Before we jump into R, keep in mind that there are some native Tableau, out-of-the-box, predictive features around Trending and Forecasting (new in v8) that do not require R or other any stats programs. There is also multi-pass aggregation capabilties that can be used for some predictive processing scenarios that may not be easily overlooked. The Tableau Trending feature covers both linear and nonlinear model types including Linear, Logarithmic, Exponential and Polynomial modeling with statistical significance details, model formulas, p-value, t-value, degrees of freedom, standard error, mean squared error, confidence bands, residual analysis and related model evaluation information. The Tableau Forecasting feature is new with Tableau v8. The Forecasting features use exponential smoothing algorithms with and without trending and seasonality detection. Both Trending and Forecasting can be accessed by right-clicking on a visualization in Tableau or via the Analysis menu. Anyone can easily use these Tableau predictive features – they do not need to be a data scientist. It would be helpful if they understood the concepts of statistical significance to understand the generated model formulas, what is a good model vs. what is not so good, or further deep dive into the model evaluation details.

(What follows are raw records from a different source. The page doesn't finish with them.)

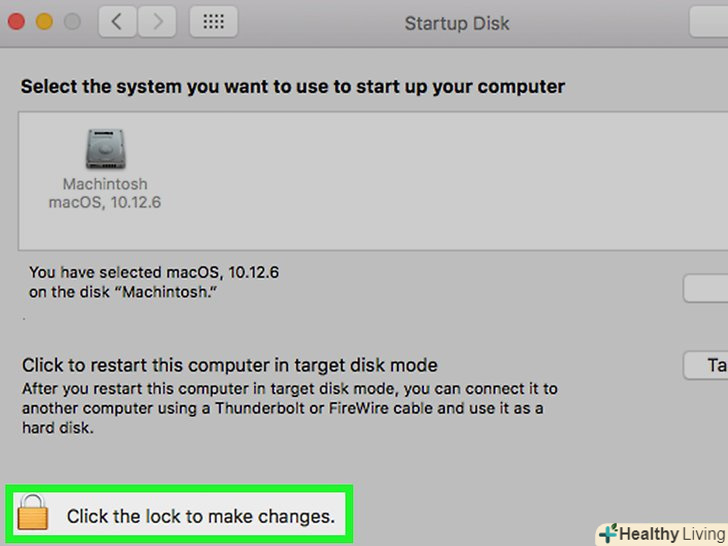Go back with the left chevron button

(x=117, y=22)
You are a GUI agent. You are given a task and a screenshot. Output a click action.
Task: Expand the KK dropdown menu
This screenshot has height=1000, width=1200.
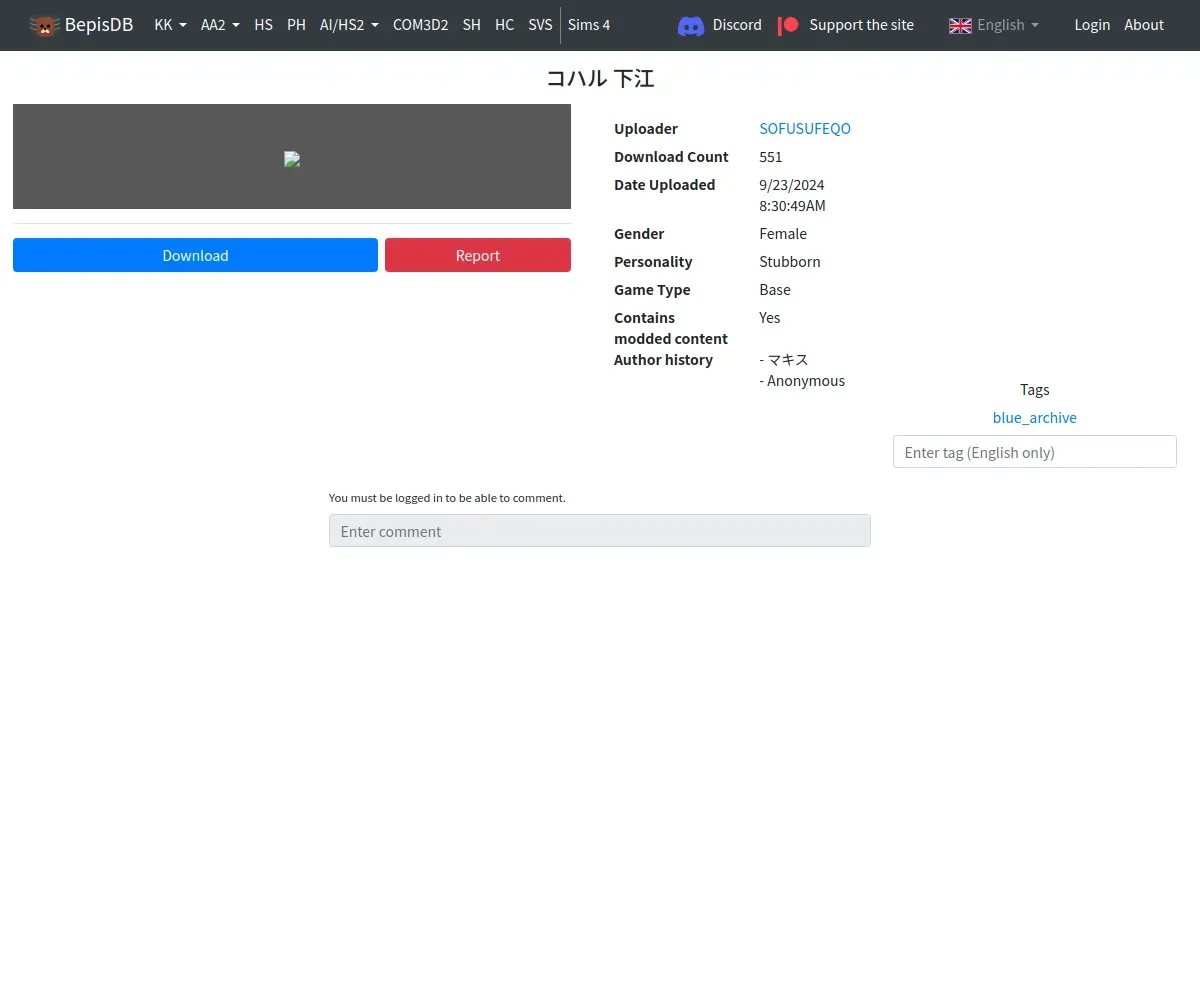pos(170,25)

If you are looking for more sophisticated data mining models, a combined R and Tableau solution can be used. You can use R with or without the nice point and click Rattle user interface to generate predictive models such as classification (kmeans, decision tree, regression tree), clustering (hierarchial, ewkm, bicluster), association (market basket), neural networks, support vector machines, or other types of R models, then export the R predictive model scoring output to a .csv file or a database, and visually analyze those predictive model outputs in Tableau just as you would any other data source. For most scenarios you can use the free versions of R and Rattle. For very large predictive models with 100’s of attributes and variables that surpass the free R version memory limits, something like Revolution Analytics for R may be a better option to create the predictive models and scoring.
Let’s walk through it. 1) Your data should already be prepared for data mining – a single data set, in a flattened format with variables and transformed variables like those used in statistics. The Dorian Pyle Data Preparation for Data Mining book is my favorite for learning how to best structure data for predictive analytics. Regardless of your predictive analytic tool choice, preparing data is something that has to be done and is a bit of an art and a science. If none of this makes sense to you thus far, you need to learn the basics of data mining to understand what you are doing even if it is easy to do. The classic book used to teach data mining 101 is the Witten Frank Hall Data Mining, Practical Machine Learning Tools and Techniques. The data prep task typically takes the most time in any predictive project, much like ETL in a data warehouse project.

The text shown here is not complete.